Sevrage tabagique et dépression : la solution varénicline

Plus de la moitié des adultes désirant arrêter de fumer ont ou ont été déprimés.  Leur dépendance à la nicotine et les difficultés de sevrage sont plus grandes que chez les fumeurs sans pathologie psychiatrique.  Dans de telles situations, les traitements par substituts nicotiniques, le bupropion ou la nortriptyline peuvent être d’une grande aide mais le taux de rechute reste considérable.  La varénicline serait plus efficace que le bupropion avec un effet  prolongé à un an.  Elle agirait en atténuant les symptômes de manque nicotinique et en bloquant ses effets de gratification.  Elle a toutefois été accusée d’avoir un mauvais profil de tolérance chez les malades psychiatriques et a, de ce fait, le plus souvent été exclue des études pivot de phase 3 concernant le sevrage tabagique de sujets avec antécédents psychiatriques.

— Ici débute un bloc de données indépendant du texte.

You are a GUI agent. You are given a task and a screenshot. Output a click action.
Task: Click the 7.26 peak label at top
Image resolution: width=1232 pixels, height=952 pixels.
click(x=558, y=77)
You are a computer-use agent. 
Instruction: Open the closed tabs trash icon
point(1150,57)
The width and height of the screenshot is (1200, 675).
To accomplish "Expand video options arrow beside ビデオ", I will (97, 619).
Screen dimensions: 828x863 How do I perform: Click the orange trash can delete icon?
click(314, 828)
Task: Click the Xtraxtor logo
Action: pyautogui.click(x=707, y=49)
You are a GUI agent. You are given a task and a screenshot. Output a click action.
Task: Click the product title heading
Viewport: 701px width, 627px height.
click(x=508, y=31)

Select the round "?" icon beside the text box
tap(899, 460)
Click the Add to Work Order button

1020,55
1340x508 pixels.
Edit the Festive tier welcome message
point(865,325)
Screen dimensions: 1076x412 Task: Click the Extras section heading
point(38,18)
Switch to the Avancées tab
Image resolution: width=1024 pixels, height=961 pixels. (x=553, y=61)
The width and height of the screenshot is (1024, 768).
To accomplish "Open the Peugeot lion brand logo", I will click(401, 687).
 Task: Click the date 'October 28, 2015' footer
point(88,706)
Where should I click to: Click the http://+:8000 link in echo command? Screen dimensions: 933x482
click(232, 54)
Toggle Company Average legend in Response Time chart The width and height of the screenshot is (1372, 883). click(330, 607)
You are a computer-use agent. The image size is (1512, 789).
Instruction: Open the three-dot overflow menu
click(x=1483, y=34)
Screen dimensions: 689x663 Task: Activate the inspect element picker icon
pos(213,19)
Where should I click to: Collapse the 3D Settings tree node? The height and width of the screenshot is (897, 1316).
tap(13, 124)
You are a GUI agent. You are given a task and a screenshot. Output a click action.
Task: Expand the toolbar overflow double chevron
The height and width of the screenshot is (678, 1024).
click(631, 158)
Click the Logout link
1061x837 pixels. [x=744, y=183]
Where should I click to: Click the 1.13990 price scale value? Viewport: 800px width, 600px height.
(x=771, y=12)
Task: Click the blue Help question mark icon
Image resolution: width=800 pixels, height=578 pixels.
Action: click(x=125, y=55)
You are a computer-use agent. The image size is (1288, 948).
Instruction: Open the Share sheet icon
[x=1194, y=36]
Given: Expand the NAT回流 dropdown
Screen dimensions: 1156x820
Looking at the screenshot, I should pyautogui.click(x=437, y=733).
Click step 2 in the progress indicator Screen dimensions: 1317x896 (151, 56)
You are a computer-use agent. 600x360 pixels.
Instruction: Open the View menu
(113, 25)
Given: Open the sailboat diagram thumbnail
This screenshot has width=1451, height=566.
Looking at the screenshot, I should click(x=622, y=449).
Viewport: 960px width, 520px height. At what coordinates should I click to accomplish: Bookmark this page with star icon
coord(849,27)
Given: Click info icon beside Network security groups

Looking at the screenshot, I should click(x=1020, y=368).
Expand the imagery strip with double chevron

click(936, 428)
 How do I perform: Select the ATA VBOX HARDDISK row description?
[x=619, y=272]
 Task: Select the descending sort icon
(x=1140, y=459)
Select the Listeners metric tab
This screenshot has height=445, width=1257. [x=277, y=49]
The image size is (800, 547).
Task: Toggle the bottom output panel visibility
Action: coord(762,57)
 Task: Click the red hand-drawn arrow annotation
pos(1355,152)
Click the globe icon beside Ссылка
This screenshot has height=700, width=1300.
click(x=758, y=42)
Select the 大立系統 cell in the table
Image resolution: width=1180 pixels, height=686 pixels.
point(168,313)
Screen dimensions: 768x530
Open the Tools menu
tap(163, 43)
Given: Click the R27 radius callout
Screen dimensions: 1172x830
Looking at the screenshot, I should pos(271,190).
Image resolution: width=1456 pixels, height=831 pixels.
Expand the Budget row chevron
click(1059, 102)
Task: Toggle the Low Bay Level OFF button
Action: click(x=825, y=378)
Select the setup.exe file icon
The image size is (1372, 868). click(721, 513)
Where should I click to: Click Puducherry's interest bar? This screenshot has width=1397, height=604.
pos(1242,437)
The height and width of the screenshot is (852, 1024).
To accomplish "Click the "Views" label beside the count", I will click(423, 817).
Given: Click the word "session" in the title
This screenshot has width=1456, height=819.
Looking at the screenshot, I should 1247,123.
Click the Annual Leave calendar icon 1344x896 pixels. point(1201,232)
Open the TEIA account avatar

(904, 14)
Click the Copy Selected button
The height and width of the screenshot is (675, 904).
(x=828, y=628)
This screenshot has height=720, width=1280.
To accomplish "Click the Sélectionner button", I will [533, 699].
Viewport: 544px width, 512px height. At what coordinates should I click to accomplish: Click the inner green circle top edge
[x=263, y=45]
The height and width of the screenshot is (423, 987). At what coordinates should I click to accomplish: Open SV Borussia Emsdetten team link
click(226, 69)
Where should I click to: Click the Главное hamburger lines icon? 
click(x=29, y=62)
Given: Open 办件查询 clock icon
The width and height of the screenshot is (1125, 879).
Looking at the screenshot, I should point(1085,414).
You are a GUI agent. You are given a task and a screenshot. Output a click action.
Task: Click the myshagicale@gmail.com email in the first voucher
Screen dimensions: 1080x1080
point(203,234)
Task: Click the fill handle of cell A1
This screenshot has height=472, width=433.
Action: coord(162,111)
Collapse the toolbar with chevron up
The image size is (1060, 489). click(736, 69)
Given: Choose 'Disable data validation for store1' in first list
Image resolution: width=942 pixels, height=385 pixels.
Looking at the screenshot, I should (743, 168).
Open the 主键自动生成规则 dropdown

Un essai de phase 4 chez des fumeurs traités pour dépression

Dans une récente livraison des Annals of Internal Medecine a été publié un essai qui a apprécié le taux de sevrage tabagique, les modifications de l’humeur et de l’anxiété, le profil de risque de la varénicline chez des fumeurs avec une dépression stabilisée sous traitement  ou ayant eu un épisode dépressif unipolaire sévère dans les 2 ans précédents, sans troubles psychotiques associés.  Il s’agit d’un essai de phase 4, randomisé, multicentrique, mené en parallèle, dont le but était de tester l’efficacité de la varénicline,  administrée pendant 12 semaines, à la dose de 1 mg, 2 fois par jour vs un placebo,  sur le sevrage tabagique, à court et à plus long terme, la période post-traitement s’étant poursuivie  40 semaines.  L'étude a été menée en aveugle, tant pour les participants que pour l’ensemble des investigateurs.  Elle a été réalisée dans 38 centres, répartis dans 8 pays, entre le 25 Mars 2010  et le 13 juin 2012.  Les participants éligibles avaient signé un consentement écrit.  Il s’agissait d’hommes et de femmes de 18 à 75 ans, tous tabagiques actifs avec une consommation de plus de 10 cigarettes/jour et un taux de monoxyde de carbone (CO) exhalé de plus de 10 ppm, désirant arrêter de fumer.  Les femmes en âge de procréer ont reçu une contraception.  Les critères d’exclusion étaient multiples : neuropsychiatriques (démence, schizophrénie, état psychotique, troubles bipolaires de type I -II, tendance suicidaire…) ou somatiques autres (pathologie cardio-respiratoire majeure, cancer, maigreur ou obésité morbide…).  L’utilisation concomitante de bupropion, nortriptyline ou de substituts nicotiniques autres était  contre indiquée comme la prise antérieure de varénicline ou une toxicomanie.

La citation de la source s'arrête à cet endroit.